Achtjähriger entdeckt 1.700 Jahre altes Artefakt in der Wüste
Ein außergewöhnlicher Fund ist einem achtjährigen Jungen bei einer Wanderung im Ramon-Krater in der israelischen Negev-Wüste gelungen. Dor Wolynitz aus Rehovot entdeckte während eines Familienausflugs ein kleines Fragment einer antiken Statue, das nach Angaben der Israel Antiquities Authority (IAA) rund 1.700 Jahre alt ist.

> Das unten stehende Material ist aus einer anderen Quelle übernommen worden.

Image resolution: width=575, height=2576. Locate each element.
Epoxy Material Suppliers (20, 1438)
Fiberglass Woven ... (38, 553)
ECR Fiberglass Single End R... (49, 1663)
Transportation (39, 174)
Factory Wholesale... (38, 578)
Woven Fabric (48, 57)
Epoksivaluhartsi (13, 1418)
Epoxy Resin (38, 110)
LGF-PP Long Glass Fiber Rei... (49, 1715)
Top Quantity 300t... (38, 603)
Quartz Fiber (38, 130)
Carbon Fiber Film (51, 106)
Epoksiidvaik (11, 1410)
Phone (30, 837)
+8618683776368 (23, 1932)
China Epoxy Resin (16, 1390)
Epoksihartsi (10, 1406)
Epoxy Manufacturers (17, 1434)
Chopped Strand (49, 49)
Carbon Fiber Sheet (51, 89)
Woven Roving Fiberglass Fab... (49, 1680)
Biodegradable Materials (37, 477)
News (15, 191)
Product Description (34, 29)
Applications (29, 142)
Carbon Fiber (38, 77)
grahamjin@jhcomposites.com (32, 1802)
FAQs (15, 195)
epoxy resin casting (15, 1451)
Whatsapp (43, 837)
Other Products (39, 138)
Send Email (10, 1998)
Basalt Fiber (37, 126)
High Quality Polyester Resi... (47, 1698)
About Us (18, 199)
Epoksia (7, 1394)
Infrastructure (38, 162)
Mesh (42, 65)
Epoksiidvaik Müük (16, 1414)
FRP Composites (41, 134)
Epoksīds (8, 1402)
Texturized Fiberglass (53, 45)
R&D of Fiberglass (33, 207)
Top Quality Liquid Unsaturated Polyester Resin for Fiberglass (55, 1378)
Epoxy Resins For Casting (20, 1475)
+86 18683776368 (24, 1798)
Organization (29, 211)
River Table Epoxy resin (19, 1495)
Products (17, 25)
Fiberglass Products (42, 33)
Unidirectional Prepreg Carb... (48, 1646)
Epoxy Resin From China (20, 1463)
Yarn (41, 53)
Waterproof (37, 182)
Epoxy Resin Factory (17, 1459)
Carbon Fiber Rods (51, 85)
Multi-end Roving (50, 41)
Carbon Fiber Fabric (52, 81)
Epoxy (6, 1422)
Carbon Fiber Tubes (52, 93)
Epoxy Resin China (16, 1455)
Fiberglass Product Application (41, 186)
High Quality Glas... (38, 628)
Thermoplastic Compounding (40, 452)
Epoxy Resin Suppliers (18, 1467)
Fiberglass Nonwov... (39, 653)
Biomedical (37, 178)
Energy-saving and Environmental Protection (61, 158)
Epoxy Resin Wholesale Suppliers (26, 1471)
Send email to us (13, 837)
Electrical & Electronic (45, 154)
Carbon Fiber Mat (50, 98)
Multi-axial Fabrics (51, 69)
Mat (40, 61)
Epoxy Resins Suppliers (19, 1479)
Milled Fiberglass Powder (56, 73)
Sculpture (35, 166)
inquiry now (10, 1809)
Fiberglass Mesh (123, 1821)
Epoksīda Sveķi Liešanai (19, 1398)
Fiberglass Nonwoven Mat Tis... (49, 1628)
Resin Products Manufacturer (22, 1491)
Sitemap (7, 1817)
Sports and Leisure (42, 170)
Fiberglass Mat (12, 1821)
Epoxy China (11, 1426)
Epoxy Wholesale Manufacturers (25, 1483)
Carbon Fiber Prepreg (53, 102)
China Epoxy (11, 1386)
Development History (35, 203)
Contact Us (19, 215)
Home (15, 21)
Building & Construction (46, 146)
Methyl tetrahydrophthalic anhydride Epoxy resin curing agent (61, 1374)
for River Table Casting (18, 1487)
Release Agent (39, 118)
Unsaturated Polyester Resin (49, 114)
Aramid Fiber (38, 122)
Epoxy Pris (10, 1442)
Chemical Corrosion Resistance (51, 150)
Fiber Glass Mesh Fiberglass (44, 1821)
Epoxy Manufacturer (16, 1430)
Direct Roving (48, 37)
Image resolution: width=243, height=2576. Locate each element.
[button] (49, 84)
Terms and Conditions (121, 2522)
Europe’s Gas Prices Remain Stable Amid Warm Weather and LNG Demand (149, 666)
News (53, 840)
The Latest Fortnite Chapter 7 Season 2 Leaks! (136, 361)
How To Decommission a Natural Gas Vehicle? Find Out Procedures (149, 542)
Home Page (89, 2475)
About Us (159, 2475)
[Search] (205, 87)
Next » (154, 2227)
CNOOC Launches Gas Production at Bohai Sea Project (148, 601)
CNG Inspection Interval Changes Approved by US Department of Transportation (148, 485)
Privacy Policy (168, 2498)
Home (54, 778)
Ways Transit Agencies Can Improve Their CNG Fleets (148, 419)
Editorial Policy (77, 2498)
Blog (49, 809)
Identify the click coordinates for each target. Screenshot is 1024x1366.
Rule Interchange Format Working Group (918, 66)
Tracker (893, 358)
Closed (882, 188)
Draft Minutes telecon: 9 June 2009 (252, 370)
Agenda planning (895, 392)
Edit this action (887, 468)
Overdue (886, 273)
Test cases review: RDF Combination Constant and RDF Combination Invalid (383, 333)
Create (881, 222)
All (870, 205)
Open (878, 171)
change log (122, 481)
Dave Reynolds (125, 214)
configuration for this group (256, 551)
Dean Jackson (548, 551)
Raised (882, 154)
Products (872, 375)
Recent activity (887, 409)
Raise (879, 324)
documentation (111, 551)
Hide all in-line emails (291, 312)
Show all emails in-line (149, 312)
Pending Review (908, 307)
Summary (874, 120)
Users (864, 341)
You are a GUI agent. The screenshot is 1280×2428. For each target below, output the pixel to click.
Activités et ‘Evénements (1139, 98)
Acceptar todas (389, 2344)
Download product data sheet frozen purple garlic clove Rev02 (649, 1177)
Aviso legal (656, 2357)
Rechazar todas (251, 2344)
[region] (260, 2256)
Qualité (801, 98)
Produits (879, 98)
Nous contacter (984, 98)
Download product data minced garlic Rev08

Der Bub war gemeinsam mit Familien von Reservisten im Gebiet unterwegs, als ihm ein auffälliger Stein am Boden ins Auge fiel. "Ich habe nach besonderen Dingen gesucht, die ich in der Schule zeigen kann", schilderte Dor laut IAA. "Plötzlich habe ich einen interessanten Stein mit Streifen entdeckt und aufgehoben."
Archäologe erkannte historische Bedeutung
Dor zeigte den Fund dem Archäologen Akiva Goldenhersh, der ebenfalls an dem Ausflug teilnahm. "Zuerst dachte ich, es handle sich um ein Fossil", erklärte Goldenhersh. Beim genaueren Hinsehen seien ihm jedoch die kunstvoll gearbeiteten Falten des Gewandes aufgefallen.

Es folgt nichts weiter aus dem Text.